▶ THE PROBLEM
When you retype the listing, keep every word exactly as it appears.

Segment Open

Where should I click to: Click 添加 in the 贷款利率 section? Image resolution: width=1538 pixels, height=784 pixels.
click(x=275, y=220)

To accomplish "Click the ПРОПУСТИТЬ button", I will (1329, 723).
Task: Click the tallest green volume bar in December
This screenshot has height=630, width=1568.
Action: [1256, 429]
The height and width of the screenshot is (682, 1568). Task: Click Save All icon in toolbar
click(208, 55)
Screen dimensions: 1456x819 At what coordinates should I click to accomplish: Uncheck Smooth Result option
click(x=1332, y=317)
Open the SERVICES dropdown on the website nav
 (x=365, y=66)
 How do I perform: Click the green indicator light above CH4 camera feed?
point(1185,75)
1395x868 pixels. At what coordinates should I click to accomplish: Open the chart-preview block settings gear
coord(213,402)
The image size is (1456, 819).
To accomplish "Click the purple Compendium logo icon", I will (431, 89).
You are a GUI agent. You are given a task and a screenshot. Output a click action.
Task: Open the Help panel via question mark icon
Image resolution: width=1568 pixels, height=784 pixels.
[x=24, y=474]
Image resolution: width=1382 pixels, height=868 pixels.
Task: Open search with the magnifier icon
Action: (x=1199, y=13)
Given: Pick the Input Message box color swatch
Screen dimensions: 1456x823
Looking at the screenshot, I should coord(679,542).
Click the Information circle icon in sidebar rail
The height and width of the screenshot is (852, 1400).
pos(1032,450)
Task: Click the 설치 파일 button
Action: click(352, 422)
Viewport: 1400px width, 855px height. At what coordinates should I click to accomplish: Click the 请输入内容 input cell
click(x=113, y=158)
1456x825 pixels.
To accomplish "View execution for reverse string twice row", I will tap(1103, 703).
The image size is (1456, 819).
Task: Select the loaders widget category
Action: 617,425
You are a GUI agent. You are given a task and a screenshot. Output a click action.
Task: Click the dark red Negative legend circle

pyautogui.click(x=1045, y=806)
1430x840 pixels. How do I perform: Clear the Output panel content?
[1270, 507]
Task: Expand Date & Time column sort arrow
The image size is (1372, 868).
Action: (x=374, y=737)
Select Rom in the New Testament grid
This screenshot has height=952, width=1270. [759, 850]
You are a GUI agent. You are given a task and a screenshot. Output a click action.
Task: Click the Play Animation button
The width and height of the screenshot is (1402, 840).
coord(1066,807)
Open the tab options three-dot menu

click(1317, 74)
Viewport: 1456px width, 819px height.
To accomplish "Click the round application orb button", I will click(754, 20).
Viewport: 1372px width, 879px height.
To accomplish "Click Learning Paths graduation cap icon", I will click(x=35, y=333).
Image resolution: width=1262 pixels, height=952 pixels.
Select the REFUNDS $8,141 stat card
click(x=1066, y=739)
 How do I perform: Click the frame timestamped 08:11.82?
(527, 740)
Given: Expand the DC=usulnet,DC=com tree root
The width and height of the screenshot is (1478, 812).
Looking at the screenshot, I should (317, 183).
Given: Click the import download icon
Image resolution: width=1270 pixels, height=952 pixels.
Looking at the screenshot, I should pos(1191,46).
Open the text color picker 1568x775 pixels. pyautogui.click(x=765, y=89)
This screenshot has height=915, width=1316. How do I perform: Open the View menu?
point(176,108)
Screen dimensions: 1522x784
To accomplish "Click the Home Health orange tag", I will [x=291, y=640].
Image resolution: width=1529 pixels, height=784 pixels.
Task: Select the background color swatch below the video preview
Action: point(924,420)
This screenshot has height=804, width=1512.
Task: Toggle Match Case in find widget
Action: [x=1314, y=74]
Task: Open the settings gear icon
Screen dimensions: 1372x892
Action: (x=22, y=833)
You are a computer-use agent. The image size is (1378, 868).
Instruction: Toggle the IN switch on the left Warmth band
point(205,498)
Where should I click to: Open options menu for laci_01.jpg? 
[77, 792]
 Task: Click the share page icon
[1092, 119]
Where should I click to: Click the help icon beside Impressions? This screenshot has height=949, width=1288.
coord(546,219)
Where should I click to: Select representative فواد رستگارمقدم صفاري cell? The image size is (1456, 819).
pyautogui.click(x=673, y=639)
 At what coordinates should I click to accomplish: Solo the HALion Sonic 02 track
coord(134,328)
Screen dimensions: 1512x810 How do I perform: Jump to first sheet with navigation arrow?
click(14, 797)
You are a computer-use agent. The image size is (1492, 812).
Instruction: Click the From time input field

Segment Closed

▶ EXERCISE RESPONSE
Where should I click to: Click 添加 in the 贷款利率 section? Image resolution: width=1538 pixels, height=784 pixels.
click(x=275, y=220)

To accomplish "Click the ПРОПУСТИТЬ button", I will (1329, 723).
Task: Click the tallest green volume bar in December
This screenshot has height=630, width=1568.
Action: [1256, 429]
The height and width of the screenshot is (682, 1568). Task: Click Save All icon in toolbar
click(208, 55)
Screen dimensions: 1456x819 At what coordinates should I click to accomplish: Uncheck Smooth Result option
click(x=1332, y=317)
Open the SERVICES dropdown on the website nav
 (x=365, y=66)
 How do I perform: Click the green indicator light above CH4 camera feed?
point(1185,75)
1395x868 pixels. At what coordinates should I click to accomplish: Open the chart-preview block settings gear
coord(213,402)
The image size is (1456, 819).
To accomplish "Click the purple Compendium logo icon", I will (431, 89).
You are a GUI agent. You are given a task and a screenshot. Output a click action.
Task: Open the Help panel via question mark icon
Image resolution: width=1568 pixels, height=784 pixels.
[x=24, y=474]
Image resolution: width=1382 pixels, height=868 pixels.
Task: Open search with the magnifier icon
Action: (x=1199, y=13)
Given: Pick the Input Message box color swatch
Screen dimensions: 1456x823
Looking at the screenshot, I should coord(679,542).
Click the Information circle icon in sidebar rail
The height and width of the screenshot is (852, 1400).
pos(1032,450)
Task: Click the 설치 파일 button
Action: click(352, 422)
Viewport: 1400px width, 855px height. At what coordinates should I click to accomplish: Click the 请输入内容 input cell
click(x=113, y=158)
1456x825 pixels.
To accomplish "View execution for reverse string twice row", I will tap(1103, 703).
The image size is (1456, 819).
Task: Select the loaders widget category
Action: 617,425
You are a GUI agent. You are given a task and a screenshot. Output a click action.
Task: Click the dark red Negative legend circle

pyautogui.click(x=1045, y=806)
1430x840 pixels. How do I perform: Clear the Output panel content?
[1270, 507]
Task: Expand Date & Time column sort arrow
The image size is (1372, 868).
Action: (x=374, y=737)
Select Rom in the New Testament grid
This screenshot has height=952, width=1270. [759, 850]
You are a GUI agent. You are given a task and a screenshot. Output a click action.
Task: Click the Play Animation button
The width and height of the screenshot is (1402, 840).
coord(1066,807)
Open the tab options three-dot menu

click(1317, 74)
Viewport: 1456px width, 819px height.
To accomplish "Click the round application orb button", I will click(754, 20).
Viewport: 1372px width, 879px height.
To accomplish "Click Learning Paths graduation cap icon", I will click(x=35, y=333).
Image resolution: width=1262 pixels, height=952 pixels.
Select the REFUNDS $8,141 stat card
click(x=1066, y=739)
 How do I perform: Click the frame timestamped 08:11.82?
(527, 740)
Given: Expand the DC=usulnet,DC=com tree root
The width and height of the screenshot is (1478, 812).
Looking at the screenshot, I should (317, 183).
Given: Click the import download icon
Image resolution: width=1270 pixels, height=952 pixels.
Looking at the screenshot, I should pos(1191,46).
Open the text color picker 1568x775 pixels. pyautogui.click(x=765, y=89)
This screenshot has height=915, width=1316. How do I perform: Open the View menu?
point(176,108)
Screen dimensions: 1522x784
To accomplish "Click the Home Health orange tag", I will [x=291, y=640].
Image resolution: width=1529 pixels, height=784 pixels.
Task: Select the background color swatch below the video preview
Action: point(924,420)
This screenshot has height=804, width=1512.
Task: Toggle Match Case in find widget
Action: [x=1314, y=74]
Task: Open the settings gear icon
Screen dimensions: 1372x892
Action: (x=22, y=833)
You are a computer-use agent. The image size is (1378, 868).
Instruction: Toggle the IN switch on the left Warmth band
point(205,498)
Where should I click to: Open options menu for laci_01.jpg? 
[77, 792]
 Task: Click the share page icon
[1092, 119]
Where should I click to: Click the help icon beside Impressions? This screenshot has height=949, width=1288.
coord(546,219)
Where should I click to: Select representative فواد رستگارمقدم صفاري cell? The image size is (1456, 819).
pyautogui.click(x=673, y=639)
 At what coordinates should I click to accomplish: Solo the HALion Sonic 02 track
coord(134,328)
Screen dimensions: 1512x810 How do I perform: Jump to first sheet with navigation arrow?
click(14, 797)
You are a computer-use agent. The image size is (1492, 812).
Instruction: Click the From time input field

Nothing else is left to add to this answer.